Guy Aebischer baptise en public et à Massongex sa liqueur dès juillet 2015. Son premier client ? Le curé de Monthey ! « Je lui ai tendu un verre en lui disant que c’était de son domaine ! Il a apprécié, j’ai ainsi reçu la bénédiction du clergé et les autres clients ont suivi… »

« Jamais tu n’oseras ! »

Dans ce domaine, Guy Aebischer sait s’y prendre. La vente et le contact, nul besoin de lui apprendre les règles. « Avant, je travaillais dans le commerce international. J’étais directeur commercial d’une agence américaine spécialisée dans la biotechnologie », décrit notre Gruyérien de naissance.

Puis, la retraite venue, il rejoint son épouse sur Monthey. Pas son genre de se rouler les pouces, La Pisse du Diable se distille petit à petit dans ses projets. Il la conçoit, la teste sur sa famille. Lors d’une tempête de cerveaux et de palais, Guy Aebischer déniche le nom de son breuvage en compagnie de ses frères. « Jamais tu n’oseras mettre Pisse du Diable sur tes étiquettes ! », le défient-ils.

Pari relevé et accompagné, sur le site ou dans les prospectus, d’une légende où la vessie de Satan tient un rôle majeur. Parce que je suis d’une humeur angélique, je me risque même à te la glisser in extenso en mon âme damnée et en conscience de gosier :

Il y a fort longtemps, dans les Alpes, Le Diable construisit pour les hommes un pont au-dessus d’une gorge inhospitalière en échange de la vie du premier utilisateur de cet ouvrage.
Les hommes acceptèrent ce contrat mais envoyèrent un bouc pour passer ce pont en premier.
Se sentant grugé, le Diable sombra dans une colère épouvantable et tenta de détruire le pont.

+-------+

* _Votre tâche_
D'après l'extrait de page, qui fut le premier client de Guy Aebischer pour sa liqueur ?

* _Extraits des données_

+-------+

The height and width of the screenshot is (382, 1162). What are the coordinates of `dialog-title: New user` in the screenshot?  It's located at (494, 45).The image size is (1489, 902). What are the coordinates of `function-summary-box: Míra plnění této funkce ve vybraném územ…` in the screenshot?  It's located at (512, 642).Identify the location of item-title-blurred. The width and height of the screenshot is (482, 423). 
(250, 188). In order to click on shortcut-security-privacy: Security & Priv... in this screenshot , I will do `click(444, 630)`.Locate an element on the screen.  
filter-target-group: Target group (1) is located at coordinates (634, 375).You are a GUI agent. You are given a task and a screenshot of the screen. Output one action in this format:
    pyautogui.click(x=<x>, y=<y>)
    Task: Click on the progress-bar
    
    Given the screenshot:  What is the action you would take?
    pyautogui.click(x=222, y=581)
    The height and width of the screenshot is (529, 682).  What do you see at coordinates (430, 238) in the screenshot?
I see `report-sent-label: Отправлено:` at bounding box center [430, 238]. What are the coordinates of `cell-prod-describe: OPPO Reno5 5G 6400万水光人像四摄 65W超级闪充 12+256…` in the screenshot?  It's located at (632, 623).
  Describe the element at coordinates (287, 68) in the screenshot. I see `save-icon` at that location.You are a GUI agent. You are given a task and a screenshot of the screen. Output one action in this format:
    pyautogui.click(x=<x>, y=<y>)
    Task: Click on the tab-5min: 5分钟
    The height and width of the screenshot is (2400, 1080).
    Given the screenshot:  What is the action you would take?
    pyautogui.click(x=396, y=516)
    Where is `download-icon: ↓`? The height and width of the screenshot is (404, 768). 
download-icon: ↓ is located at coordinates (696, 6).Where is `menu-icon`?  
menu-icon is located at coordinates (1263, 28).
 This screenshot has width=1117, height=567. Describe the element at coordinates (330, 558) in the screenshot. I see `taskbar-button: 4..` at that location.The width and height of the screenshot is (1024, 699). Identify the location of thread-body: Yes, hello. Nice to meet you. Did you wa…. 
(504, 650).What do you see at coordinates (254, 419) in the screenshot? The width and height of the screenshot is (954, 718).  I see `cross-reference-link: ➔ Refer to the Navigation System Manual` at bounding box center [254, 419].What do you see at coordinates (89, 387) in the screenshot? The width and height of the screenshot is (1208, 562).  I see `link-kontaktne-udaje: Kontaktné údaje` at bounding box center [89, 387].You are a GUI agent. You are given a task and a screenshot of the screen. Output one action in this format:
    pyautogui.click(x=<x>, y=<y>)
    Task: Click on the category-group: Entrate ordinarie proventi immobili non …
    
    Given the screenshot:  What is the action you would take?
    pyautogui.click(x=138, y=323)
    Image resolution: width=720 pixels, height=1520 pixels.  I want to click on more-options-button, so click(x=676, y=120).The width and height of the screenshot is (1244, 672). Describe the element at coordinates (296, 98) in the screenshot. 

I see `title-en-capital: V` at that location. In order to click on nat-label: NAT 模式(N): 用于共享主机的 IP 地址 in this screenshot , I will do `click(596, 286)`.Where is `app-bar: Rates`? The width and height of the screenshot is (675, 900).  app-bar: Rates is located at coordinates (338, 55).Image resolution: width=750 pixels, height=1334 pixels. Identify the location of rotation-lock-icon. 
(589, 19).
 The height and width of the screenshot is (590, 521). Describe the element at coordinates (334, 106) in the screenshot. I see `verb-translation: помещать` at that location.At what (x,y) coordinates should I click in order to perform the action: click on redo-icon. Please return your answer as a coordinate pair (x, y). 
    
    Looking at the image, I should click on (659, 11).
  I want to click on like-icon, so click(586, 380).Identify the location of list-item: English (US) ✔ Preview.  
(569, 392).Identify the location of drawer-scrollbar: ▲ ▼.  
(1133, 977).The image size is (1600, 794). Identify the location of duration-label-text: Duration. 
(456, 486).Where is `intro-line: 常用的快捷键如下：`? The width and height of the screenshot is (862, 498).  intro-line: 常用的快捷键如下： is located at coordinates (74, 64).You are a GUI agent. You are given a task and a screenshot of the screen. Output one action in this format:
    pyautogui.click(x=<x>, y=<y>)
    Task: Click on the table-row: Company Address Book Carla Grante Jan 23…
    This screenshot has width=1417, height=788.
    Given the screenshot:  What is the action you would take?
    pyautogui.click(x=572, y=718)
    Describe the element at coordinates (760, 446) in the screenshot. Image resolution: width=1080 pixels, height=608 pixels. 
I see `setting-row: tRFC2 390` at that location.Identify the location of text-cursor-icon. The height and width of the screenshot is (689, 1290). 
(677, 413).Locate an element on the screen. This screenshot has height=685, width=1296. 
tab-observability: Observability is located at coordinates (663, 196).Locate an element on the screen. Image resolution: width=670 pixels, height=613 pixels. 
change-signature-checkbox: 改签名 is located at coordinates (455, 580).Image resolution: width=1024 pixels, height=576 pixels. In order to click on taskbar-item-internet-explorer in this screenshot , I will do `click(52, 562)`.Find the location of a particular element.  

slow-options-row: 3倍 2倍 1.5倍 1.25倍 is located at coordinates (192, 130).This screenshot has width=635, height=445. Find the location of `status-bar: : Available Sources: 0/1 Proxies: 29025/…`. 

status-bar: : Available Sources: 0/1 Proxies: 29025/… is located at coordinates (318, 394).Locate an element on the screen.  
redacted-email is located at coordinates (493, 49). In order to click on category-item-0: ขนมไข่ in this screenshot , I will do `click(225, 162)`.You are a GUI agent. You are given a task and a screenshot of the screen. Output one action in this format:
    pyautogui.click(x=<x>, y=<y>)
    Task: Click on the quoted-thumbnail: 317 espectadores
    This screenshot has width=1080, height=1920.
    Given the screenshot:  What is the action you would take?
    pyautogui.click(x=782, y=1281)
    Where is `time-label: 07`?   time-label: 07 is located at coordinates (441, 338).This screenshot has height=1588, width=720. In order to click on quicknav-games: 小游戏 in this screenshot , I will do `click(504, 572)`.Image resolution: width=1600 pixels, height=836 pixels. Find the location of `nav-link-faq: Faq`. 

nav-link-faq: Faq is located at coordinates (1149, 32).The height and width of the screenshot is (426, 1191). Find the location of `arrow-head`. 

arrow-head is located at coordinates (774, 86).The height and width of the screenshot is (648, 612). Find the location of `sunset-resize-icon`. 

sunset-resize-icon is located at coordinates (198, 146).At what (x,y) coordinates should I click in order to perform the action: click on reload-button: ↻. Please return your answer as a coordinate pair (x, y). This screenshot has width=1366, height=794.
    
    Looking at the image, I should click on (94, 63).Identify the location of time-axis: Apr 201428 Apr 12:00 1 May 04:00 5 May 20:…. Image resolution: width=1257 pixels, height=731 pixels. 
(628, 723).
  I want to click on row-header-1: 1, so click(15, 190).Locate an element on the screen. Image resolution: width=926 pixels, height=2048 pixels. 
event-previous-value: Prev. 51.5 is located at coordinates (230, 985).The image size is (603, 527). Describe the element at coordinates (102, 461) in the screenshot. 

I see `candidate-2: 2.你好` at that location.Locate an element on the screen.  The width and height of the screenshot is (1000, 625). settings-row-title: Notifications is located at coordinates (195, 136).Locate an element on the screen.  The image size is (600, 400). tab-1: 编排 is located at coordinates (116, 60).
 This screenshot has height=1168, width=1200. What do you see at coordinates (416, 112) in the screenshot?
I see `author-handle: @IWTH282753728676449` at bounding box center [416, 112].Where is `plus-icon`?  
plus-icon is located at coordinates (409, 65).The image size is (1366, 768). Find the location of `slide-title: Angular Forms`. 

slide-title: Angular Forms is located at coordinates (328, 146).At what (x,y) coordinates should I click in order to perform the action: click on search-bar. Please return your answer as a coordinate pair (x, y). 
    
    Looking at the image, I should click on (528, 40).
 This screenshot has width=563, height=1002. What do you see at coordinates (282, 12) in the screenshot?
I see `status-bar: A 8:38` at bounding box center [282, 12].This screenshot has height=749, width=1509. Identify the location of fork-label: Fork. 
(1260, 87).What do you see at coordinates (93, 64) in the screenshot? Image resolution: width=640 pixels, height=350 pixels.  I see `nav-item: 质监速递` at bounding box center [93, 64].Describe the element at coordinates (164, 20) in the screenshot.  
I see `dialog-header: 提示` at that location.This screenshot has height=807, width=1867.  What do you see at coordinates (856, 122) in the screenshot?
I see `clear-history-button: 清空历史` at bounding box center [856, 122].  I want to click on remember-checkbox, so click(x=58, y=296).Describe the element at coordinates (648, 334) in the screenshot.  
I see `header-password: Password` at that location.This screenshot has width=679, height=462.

+-------+

* _Solution_
Le curé de Monthey.